Text to read »
Submitted via IRC for Bytram

Because Internet makes a linguist's case for l33t speak, other online-text fads

The Internet has done good things to the English language.

That's the most important thing linguist Gretchen McCulloch has to say in her book, Because Internet: Understanding the New Rules of Language. Though many prominent opinion-havers rage about the imminent death of the English language at the hands of emoji-wielding teenagers, the Internet has done no more harm to English than television, radio, or dime novels.

In fact, McCulloch makes a compelling argument that Internet language, and emoji in particular, is restoring life to the relatively emotionless medium of text. For hundreds of years, public writing was limited to formal contexts like newspapers and books, written by educated people using very formal language for the edification of other educated people. Even fiction draws a clear line between informal dialogue and formal narration. On the Internet, on the other hand, the lines are much less clear. Private, informal writing (like shopping lists or notes passed between students at the back of a classroom) is now publicly visible, and the conventions developed by individuals or small groups for writing informally can spread and interact on a global scale. To McCulloch, this is more exciting than it is scary, and reading Because Internet might convince you to feel the same.

Screenshot and document pointing data »
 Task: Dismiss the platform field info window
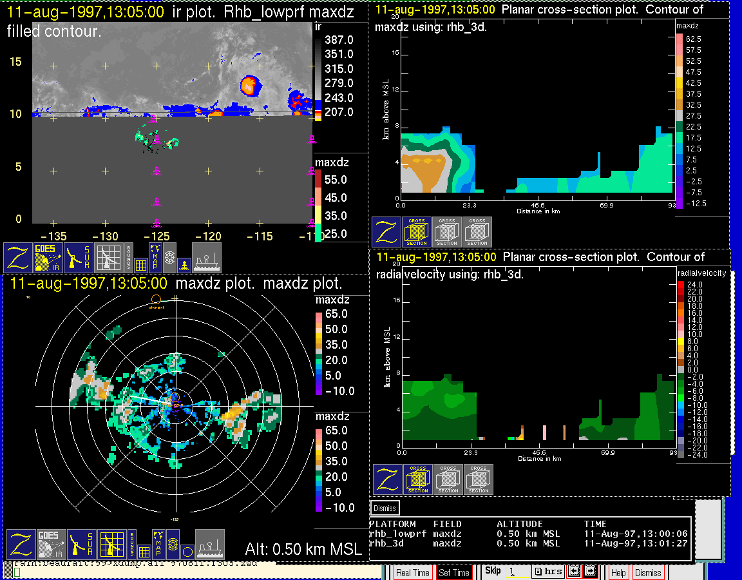click(385, 508)
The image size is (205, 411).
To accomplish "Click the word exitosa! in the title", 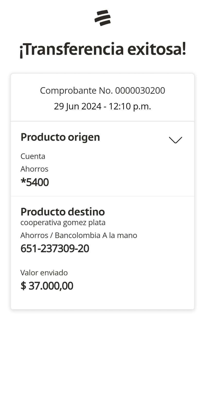I will coord(156,49).
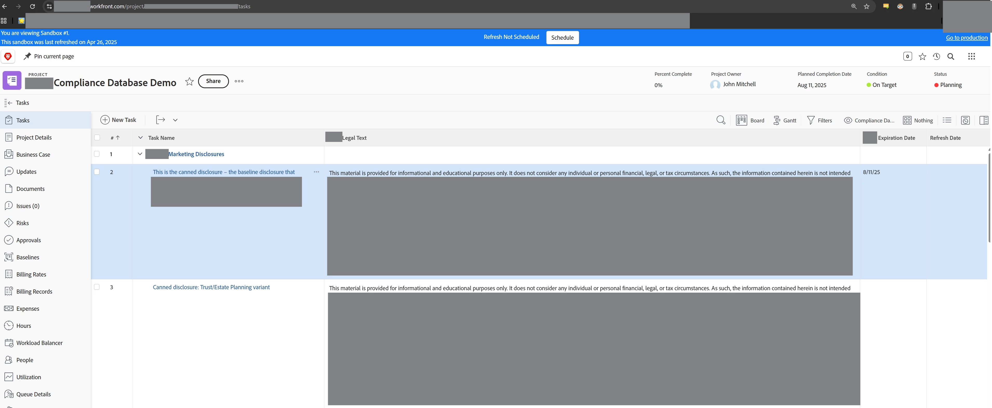Open the export arrow icon
The image size is (992, 408).
pyautogui.click(x=161, y=120)
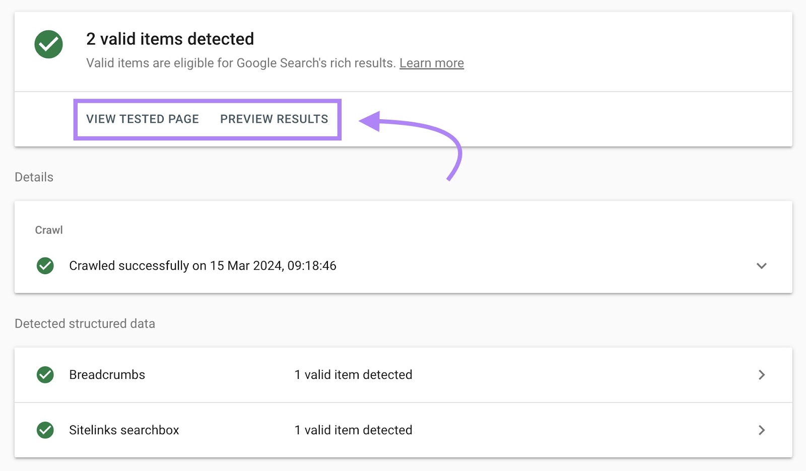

Short exercise 1 »
What is the full title of Gretchen McCulloch's book, according to the text about Internet language?
Short exercise 2 »
Carry on the text about Internet language from the point where it stops.
The items come from a separate source and have no connection to the text about Internet language.

Task result 1 »
Because Internet: Understanding the New Rules of Language.

Task result 2 »
[...] McCulloch is on a mission to make linguistics relatable—and, hear me out, she's on a roll in that respect. She does this not only through Because Internet, but also through Lingthusiasm, the podcast she co-hosts with fellow linguist Lauren Gawne. As its name suggests, Lingthusiasm shows off the hosts' enthusiasm about linguistics and calls on its listeners to get excited about a wide variety of linguistic topics, such as how vowels work, the ways people from different cultures talk about time, and why efforts to create a single world language never catch on. On Lingthusiasm, McCulloch and Gawne dispel myths about language and inspire the kind of excitement that turns curious students into scientists. And in Because Internet, McCulloch continues to demystify and delight.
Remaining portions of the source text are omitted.